The feeding of a Corynactis viridis corallimorph
Music, Video, and Aquarium
2010 Coral Morphologic
This past week we finally received our long awaited Corynactis viridis from our good friend Dr. Yvan Perez at the Institut Méditerranéen d’Ecologie in Marseilles, France. I collected these polyps this past June while diving in the Mediterranean, and Dr. Perez has been culturing them in his lab in the interim. Laurent Foure, the current curator of the Noumea Aquarium in New Caledonia, also collected us several stunning morphs from a different Mediterranean location before he left for the South Pacific.
Corynactis viridis is an archetypal corallimorph species found all along the cold, rocky coastlines of Western Europe. Its distribution across the Mediterranean is much more sporadic and considerably less common. They are frequently referred to as ‘jewel anemones’, which is a misnomer, as they are not anemones despite their superficial resemblance. Typically, polyps range in size from about 3-10mm in diameter and can be found in a seemingly limitless number of color morphs. What they lack in individual size, however, they make up for in colonial dominance. It is not uncommon for colonies to completely carpet large areas, frequently rocky outcrops and vertical surfaces. As these colonies are comprised of clones, this carpet will be of uniform coloration, creating the illusion of a singular connected organism. Multiple color morphs will often be found living in close proximity, creating a technicolor patchwork of tiny individuals. Their colors are often vibrant with fluorescent accents. Unlike most of our tropical corallimorphs, C. viridis are non-photosynthetic, relying entirely on the capture of plankton by their sticky tentacles. At the end of each tentacle is a small ball known as an acrosphere; a tell-tale characteristic of all non-photosynthetic corallimorphs.

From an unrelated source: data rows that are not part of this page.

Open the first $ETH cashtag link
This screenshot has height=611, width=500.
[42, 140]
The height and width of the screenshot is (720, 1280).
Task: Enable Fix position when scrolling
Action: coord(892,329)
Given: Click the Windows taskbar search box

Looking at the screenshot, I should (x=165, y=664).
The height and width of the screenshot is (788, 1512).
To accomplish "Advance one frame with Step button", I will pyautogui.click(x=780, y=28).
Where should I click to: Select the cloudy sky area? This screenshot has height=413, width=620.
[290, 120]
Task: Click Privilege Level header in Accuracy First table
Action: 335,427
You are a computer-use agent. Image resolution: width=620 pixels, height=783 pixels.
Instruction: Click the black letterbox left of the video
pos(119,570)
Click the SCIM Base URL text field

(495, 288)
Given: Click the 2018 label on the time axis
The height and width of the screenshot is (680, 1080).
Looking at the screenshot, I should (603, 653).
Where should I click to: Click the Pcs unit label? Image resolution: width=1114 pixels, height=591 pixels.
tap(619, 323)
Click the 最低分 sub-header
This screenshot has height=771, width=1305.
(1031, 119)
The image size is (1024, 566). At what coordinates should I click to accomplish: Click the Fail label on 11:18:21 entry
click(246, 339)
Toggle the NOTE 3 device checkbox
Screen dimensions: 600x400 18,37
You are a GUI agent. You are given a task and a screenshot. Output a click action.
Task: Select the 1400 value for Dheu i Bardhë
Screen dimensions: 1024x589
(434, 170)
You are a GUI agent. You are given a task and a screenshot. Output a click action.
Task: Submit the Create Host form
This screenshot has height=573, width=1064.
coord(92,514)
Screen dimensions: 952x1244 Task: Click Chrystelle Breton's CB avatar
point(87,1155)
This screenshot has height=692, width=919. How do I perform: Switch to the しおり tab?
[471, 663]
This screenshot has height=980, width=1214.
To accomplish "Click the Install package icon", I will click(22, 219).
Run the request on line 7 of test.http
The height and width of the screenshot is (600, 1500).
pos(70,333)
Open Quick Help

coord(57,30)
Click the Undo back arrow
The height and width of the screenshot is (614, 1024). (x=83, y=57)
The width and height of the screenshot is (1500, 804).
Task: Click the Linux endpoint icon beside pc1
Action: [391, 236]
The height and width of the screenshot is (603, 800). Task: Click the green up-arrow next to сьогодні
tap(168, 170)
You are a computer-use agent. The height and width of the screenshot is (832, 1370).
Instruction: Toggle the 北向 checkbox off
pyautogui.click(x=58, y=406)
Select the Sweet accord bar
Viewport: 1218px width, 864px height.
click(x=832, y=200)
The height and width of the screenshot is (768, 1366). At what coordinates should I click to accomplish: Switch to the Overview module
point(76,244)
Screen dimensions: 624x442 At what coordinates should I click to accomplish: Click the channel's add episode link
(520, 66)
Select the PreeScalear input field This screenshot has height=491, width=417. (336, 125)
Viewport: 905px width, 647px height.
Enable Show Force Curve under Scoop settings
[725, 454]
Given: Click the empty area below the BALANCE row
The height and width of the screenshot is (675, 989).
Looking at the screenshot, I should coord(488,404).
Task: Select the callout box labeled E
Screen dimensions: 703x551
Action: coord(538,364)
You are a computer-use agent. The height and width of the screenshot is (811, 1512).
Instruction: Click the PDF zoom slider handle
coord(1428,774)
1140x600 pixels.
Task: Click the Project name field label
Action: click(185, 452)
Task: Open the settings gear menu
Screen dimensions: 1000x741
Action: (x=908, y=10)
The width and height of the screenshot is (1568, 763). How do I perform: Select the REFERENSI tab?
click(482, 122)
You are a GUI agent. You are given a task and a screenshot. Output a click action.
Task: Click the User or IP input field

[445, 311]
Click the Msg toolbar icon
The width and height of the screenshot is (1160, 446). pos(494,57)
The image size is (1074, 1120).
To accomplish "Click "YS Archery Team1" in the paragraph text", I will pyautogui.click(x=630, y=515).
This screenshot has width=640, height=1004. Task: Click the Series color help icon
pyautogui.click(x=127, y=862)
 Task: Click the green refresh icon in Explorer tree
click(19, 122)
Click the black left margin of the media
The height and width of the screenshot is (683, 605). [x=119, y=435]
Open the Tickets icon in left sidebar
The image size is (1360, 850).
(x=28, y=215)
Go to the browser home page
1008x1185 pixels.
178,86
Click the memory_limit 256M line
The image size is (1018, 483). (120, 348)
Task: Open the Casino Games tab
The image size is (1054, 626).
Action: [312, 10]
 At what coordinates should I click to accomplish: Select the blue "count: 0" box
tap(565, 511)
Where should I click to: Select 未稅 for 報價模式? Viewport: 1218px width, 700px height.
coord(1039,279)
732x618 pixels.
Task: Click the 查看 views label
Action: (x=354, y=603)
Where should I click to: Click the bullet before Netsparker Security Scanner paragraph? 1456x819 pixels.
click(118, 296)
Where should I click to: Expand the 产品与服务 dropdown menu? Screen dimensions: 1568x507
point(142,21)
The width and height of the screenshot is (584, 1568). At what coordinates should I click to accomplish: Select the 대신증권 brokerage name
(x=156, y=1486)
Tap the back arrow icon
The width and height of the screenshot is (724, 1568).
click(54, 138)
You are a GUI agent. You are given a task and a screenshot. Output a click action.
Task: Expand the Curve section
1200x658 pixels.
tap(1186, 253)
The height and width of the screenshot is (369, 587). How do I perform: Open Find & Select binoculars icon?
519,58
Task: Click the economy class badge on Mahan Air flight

In this video a single Corynactis viridis polyp (about 8mm in diameter) is seen capturing and digesting tiny plankton as they flow past in the current. As the tentacles capture food, they retract towards the animal’s mouth, located at the center of the polyp. The mouth is likewise transformable; capable of extending, expanding, and enveloping food items. The total elapsed time was roughly 12 minutes and sped up 1200% in order to demonstrate the hydraulic muscular contractions and contortions that the polyp goes through while feeding. 470nm LED light is used to highlight the fluorescent orange ring around the outer diameter of the polyp.